Chaque numéro du Miroir d’Isis est excellent. Celui-ci ne déroge pas à la règle et propose plusieurs contributions très importantes.
Parlons tout d’abord du texte de Pere Sanchez Ferré Orient et Occident dans la tradition hermétique. Si nous ne partageons pas toute la vision de l’auteur sur l’Orient, sa réflexion sur l’hermétisme nous semble très pertinente.
Sur la question de l’Orient, rappelons simplement que l’hindouisme est une création purement politique du colonisateur anglais (le mot a d’ailleurs été construit à partir de l’arabe) et ne prend pas en compte le monde complexe et protéiforme des multiples traditions de l’Inde, la plupart d’ailleurs encore inconnues des occidentaux. Il en est de même du bouddhisme qui en réalité n’existe pas, il y a de nombreux bouddhismes, y compris en Occident, fort différents les uns des autres, même si le seul bouddhisme tibétain, d’ailleurs minoritaire, est médiatisé.
Pere Sanchez Ferré oppose deux spiritualités, l’une dissolvante, l’autre coagulante, la première qu’il associe, à tort selon nous, à l’Orient occidentalisé, la seconde à l’hermétisme occidental, mais l’important est ce qu’il exprime de la spiritualité coagulante :
« La tradition hermétique occidentale nous propose non seulement d’atteindre l’état mystique de dissolution dans l’Absolu ou la Grande Âme du Monde, mais également d’arriver à la fixer. Ce qui revient à dire l’incarnation de la divinité en nous. Cela demande évidemment l’acquisition d’un corps de lumière. Cependant, c’est Dieu qui réalisera cette Œuvre en nous, œuvre qu’il nous est impossible de réaliser sans son intervention. (…)
La première possibilité, comme nous l’avons vu, suppose que l’âme individuelle réintègre l’Âme du Monde et disparaisse pour toujours en tant que telle (« redevenir non né »), car elle va perdre la conscience individuelle. C’est la voie de la dissolution dans le grand tout universel. La seconde voie consiste à « naître deux fois », c’est-à-dire à recevoir la vraie initiation (en termes chrétiens, la bénédiction), qui nous permettra de ne pas nous dissoudre, mais plutôt d’incarner ou de coaguler le ciel en nous, avec l’aide de Dieu.

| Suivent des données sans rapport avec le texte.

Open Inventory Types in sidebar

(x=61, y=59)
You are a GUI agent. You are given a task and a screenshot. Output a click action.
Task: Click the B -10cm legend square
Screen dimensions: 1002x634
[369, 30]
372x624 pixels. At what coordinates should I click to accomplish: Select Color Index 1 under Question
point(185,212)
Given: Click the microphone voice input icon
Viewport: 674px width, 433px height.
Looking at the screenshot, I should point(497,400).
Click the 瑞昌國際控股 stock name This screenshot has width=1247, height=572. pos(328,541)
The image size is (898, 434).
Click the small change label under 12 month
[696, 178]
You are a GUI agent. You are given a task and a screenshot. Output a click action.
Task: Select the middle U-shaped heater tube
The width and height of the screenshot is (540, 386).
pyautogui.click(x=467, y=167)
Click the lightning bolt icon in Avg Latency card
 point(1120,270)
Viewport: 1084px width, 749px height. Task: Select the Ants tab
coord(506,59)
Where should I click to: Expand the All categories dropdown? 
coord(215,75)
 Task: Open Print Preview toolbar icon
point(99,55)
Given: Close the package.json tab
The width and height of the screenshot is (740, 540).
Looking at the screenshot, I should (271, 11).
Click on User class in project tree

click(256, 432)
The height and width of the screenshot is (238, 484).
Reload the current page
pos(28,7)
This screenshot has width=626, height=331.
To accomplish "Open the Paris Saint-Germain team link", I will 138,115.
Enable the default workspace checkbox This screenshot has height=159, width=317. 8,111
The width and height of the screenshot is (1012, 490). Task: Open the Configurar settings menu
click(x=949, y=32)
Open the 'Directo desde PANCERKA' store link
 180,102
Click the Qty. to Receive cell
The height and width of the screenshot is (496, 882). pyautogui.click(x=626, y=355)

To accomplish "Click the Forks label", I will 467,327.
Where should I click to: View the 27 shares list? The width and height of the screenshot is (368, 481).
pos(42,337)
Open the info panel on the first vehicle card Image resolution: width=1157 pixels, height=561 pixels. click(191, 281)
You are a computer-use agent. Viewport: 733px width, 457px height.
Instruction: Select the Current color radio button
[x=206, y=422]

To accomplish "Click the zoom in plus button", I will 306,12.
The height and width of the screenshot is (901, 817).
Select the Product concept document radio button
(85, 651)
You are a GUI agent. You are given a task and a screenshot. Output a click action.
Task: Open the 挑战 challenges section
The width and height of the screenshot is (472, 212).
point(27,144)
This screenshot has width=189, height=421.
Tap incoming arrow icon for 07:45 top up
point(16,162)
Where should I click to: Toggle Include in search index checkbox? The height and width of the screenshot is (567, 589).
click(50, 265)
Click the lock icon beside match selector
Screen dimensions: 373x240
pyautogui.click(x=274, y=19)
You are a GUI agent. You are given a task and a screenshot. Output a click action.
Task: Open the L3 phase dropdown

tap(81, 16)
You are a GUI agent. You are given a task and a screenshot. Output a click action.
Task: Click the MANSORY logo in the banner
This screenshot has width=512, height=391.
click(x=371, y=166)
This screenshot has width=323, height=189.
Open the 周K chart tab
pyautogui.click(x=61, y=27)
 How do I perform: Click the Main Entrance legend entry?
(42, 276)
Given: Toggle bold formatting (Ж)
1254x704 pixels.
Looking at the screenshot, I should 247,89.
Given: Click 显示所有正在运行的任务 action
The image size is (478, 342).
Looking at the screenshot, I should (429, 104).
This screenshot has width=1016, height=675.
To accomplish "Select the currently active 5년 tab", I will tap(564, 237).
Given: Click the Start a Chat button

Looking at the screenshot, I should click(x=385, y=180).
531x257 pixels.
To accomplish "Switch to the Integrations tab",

Toutefois, la voie de la dissolution hermétique est, en fait, la première étape de notre régénération complète. Elle peut mener à la vraie sainteté, ici, dès ce monde, parce que cette dissolution n’est qu’intérieure. Alors que la dissolution post mortem dans la Mer Universelle constitue sans doute une libération, mais suppose la perte totale de la conscience individuelle, le véritable moi. »
Les extraits de la correspondance de Louis Cattiaux et Emmanuel d’Hooghvorst ou d’écrits de Louis Cattiaux à ses amis sont une fois de plus d’un grand intérêt.
Exemple :
« Pour comprendre ce que peut être la nature du breuvage d’Immortalité ou Pierre Philosophale, il faut bien méditer sur les causes de la dégénérescence de l’homme et sur la Nature même, car il est impossible de connaître le remède sans connaître la maladie. Lorsque vous mangez du pain, vous êtes nourris, quelles que soient les dispositions psychiques ou spirituelles dans lesquelles vous vous trouvez, car alors la nature fait son office et produit ses effets. Seulement, il se produit ceci, en ce qui concerne le pain des immortels, que c’est lui qui nous digère et nous transforme en lui, au lieu que pour le pain vulgaire, c’est nous qui le digérons et le transformons en notre propre substance. »
Egalement au sommaire ce de numéro, signalons une belle Introduction à la lecture du Saint Coran par Claude Froidebise, une autre Introduction à l’Alchimie intérieure selon le Taoïsme de Jordi Vilà i Oliveras, un texte de Catherine de Laveleye consacré à La Parole perdue selon Henry Corbin et beaucoup d’autres contributions passionnantes pour, comme nous y invite en toute urgence Clément Rosereau, « se ruer dans la quête ».